It’s so easy to tell Hashem, You can have my dolls and teddy bear. My Shabbos and kashrus. My elbows and knees… but my pearls, my tzniyus, my hair — that’s mine.

It was only a few inches. Dark blonde, with just a few golden streaks as a last lingering ode to the long-gone summer. And it lay in little patches on the floor.

I tilted my head to the right and then left, searching the mirror for the blonde curls (or carefully straightened locks of hair) that used to fall past my shoulders. But they were gone, and though it would be mere weeks until they grew back in, I knew I could never again wear my hair in loose curls a few inches down my back.

It started with a lesson. And a story.

Jenny was a five-year-old girl who loved her bracelet of faux pearls. Just small balls of white plastic, but to Jenny, those pearls were priceless. When her father asked what she would be willing to give up out of love for him, Jenny offered her favorite doll and most-loved teddy bear. But the pearls, she insisted, were hers.

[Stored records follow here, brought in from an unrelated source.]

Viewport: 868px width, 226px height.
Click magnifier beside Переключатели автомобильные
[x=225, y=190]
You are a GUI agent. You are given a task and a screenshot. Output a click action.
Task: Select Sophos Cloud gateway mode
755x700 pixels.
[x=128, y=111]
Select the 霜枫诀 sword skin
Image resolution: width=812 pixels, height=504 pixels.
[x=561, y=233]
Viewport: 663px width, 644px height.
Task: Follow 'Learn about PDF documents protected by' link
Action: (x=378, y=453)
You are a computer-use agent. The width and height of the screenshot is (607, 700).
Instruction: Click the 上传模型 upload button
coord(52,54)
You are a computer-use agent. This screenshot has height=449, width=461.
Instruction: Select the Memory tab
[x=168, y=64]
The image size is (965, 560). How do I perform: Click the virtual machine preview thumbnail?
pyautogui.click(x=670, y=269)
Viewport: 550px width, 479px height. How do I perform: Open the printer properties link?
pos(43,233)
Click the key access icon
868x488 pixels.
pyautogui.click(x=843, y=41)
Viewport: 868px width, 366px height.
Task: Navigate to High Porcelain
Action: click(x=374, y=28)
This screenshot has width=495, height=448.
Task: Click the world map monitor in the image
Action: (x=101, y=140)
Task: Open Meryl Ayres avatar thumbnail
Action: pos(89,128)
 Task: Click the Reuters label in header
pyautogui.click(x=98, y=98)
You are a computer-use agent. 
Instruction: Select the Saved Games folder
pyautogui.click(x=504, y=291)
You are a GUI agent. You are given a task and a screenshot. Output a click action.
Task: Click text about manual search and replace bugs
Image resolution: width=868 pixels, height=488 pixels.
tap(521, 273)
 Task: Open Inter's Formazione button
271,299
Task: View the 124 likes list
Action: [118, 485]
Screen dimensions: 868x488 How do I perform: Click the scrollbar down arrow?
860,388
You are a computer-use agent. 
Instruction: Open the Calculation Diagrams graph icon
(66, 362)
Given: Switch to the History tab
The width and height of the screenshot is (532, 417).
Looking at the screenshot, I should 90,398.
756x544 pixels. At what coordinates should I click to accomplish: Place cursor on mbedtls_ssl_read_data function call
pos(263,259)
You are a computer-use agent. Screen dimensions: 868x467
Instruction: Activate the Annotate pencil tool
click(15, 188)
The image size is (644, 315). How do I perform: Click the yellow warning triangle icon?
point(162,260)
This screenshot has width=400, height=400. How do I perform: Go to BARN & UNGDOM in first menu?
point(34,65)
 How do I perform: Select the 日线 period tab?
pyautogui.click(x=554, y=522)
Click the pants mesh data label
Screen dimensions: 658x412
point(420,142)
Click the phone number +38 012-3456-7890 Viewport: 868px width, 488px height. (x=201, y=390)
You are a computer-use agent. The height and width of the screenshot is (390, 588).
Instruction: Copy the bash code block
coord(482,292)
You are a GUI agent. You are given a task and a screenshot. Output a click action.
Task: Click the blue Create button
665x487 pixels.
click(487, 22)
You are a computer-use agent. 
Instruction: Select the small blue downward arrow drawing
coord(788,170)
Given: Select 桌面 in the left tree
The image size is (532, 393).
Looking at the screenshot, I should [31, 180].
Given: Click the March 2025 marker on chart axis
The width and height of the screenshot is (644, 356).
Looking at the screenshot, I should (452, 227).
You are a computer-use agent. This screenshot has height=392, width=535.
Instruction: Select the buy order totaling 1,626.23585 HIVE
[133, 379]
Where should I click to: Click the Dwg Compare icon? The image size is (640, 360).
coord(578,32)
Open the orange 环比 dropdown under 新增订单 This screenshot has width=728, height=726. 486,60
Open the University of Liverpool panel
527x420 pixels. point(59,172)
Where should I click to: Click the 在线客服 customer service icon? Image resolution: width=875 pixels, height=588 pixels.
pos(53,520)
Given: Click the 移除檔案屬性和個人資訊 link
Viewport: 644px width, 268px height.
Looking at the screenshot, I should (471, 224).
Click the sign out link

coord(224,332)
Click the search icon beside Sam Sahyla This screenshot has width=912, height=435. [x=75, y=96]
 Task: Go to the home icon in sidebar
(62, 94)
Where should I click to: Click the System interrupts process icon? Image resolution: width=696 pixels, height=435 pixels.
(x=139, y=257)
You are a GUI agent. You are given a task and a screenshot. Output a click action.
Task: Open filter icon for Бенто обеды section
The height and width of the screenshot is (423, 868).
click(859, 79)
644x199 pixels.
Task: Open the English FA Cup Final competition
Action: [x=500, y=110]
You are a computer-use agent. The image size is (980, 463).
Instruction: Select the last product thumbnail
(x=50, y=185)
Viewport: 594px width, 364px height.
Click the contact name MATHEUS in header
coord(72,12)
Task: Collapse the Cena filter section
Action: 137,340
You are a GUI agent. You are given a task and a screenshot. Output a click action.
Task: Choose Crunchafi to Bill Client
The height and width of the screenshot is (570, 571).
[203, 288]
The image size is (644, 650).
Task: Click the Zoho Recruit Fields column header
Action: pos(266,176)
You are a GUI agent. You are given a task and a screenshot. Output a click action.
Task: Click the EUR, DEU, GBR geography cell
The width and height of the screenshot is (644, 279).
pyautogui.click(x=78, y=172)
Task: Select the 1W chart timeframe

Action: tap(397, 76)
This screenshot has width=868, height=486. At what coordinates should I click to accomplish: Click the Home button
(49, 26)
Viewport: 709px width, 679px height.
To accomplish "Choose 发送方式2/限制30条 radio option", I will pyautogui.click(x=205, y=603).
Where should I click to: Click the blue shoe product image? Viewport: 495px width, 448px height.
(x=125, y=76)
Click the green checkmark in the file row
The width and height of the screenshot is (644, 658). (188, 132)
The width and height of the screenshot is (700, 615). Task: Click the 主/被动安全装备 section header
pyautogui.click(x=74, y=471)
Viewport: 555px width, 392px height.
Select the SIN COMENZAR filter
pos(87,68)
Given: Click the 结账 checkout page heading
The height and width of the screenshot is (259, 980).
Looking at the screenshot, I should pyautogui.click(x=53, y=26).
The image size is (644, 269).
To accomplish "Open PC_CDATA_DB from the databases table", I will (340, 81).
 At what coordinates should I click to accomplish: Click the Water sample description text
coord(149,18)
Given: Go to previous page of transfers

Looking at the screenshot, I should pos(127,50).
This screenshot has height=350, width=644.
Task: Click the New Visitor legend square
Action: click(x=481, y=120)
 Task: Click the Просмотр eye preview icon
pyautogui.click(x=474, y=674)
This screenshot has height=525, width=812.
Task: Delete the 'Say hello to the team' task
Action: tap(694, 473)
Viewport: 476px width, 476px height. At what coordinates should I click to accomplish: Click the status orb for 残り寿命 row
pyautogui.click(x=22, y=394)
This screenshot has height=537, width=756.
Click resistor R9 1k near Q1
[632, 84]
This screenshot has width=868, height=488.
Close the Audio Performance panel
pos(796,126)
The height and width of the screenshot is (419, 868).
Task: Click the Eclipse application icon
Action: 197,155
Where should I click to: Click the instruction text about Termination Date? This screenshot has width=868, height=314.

My class and I were discussing mesirus nefesh. What it means to us today, when the screams of bloodthirsty mobs, and tortured choices between life and G-d are but pages of a history textbook. How we can bring the incredible inspiration of a Jewish mother sacrificing her innocent children, her babies, her heartbeat and breath, to sanctify Hashem’s Name, into our own sheltered and comfortable lives?

Perhaps, I suggested, the answer lies in our “pearl bracelets.” In the areas of our lives that are so inextricably bound with our existence that we feel we can never give them up. In our music and our fashion. In our competition and our pride. Maybe, like Jenny, we’re saying, Hashem, You can have our dolls and teddy bears — our kashrus, Shabbos, Yom Tov — the things that come easy. But my pearls are mine.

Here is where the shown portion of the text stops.